Now, in his sixth year in Columbus, Ohio, Huston is finally the starting kicker. During his college career, the soccer convert has had to constantly battle injuries, most notably when he missed the 2002 season with torn cartilage in his hip and knee.

“I was worried about being able to walk around without pain, let alone kick without pain,” Huston said. “I didn’t know if I was going to be able to kick anymore and luckily these doctors did an amazing job on me.”

Huston and Mike Nugent had shared the kicking duties in 2001, but with Huston battling injuries Nugent became the starter.

By the time Huston recovered, Nugent had established himself and was well on his way to becoming Ohio State’s all-time leading scorer. But with Nugent now splitting the uprights for the New York Jets, Huston has gotten his chance.

“There were two and a half years there where I thought he’d live in the training room,” coach Jim Tressel said. “He fought through it. He believed in himself. He wants to be the kicker at Ohio State and it meant waiting til his sixth year to be healthy.

“He’s having a tremendous year.”

So far Huston has made 16 of his 19 field goal attempts, scoring 81 points in the process.

Tressel is not the only one to notice his production.

“I’ve been able to watch a few games,” Nugent said. “He’s been doing a great job, hitting the ball unbelievably on kickoffs and field goals as well – Hopefully he can keep it going for the rest of the season.”

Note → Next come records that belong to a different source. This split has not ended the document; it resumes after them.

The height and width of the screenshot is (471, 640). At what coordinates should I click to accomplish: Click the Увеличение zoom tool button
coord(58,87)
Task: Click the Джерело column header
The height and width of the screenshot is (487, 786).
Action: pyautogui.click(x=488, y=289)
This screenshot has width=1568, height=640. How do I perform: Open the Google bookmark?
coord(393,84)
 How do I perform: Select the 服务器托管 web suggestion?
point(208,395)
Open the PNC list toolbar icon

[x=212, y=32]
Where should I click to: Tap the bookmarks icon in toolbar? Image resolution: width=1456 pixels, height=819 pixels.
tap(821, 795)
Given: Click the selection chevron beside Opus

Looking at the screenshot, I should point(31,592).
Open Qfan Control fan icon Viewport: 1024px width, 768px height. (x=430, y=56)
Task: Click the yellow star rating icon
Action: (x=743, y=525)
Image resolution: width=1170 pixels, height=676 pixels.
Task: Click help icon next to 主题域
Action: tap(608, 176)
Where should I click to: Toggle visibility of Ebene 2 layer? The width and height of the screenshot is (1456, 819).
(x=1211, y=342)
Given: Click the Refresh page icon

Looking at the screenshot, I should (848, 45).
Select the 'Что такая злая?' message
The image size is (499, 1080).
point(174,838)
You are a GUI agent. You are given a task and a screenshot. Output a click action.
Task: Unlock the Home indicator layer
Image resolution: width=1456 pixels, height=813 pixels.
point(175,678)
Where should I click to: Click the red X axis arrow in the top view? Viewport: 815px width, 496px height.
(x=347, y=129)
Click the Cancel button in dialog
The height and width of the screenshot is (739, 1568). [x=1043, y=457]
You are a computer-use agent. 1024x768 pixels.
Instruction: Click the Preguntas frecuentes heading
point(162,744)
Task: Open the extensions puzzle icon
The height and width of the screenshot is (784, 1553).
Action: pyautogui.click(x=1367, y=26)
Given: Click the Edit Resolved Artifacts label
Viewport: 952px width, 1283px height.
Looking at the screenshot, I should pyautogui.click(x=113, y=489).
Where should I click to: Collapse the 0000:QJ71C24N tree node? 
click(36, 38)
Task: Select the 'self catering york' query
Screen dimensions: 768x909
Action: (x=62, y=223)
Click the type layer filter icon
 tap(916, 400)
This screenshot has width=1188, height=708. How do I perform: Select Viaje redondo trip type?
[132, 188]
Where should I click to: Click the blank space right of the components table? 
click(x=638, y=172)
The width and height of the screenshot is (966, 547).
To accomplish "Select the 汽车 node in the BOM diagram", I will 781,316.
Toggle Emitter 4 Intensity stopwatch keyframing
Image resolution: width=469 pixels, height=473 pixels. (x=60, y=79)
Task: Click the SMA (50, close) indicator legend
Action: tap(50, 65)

The path seems unlikely for someone who never had interest in being a kicker when he was in high school. As a 16-year-old, Huston had been dedicated to playing soccer – he drove two hours from his hometown of Findlay, Ohio, to a traveling team in Cleveland several times a week.

As a junior Huston was approached by Cliff Hite, a family friend who happened to be the football coach at his high school, to kick for the football team. Huston was reluctant at first, assuming that soccer would be his ticket to a college scholarship, but after Hite told him he could simply kick footballs for five minutes after soccer practice, Huston signed on.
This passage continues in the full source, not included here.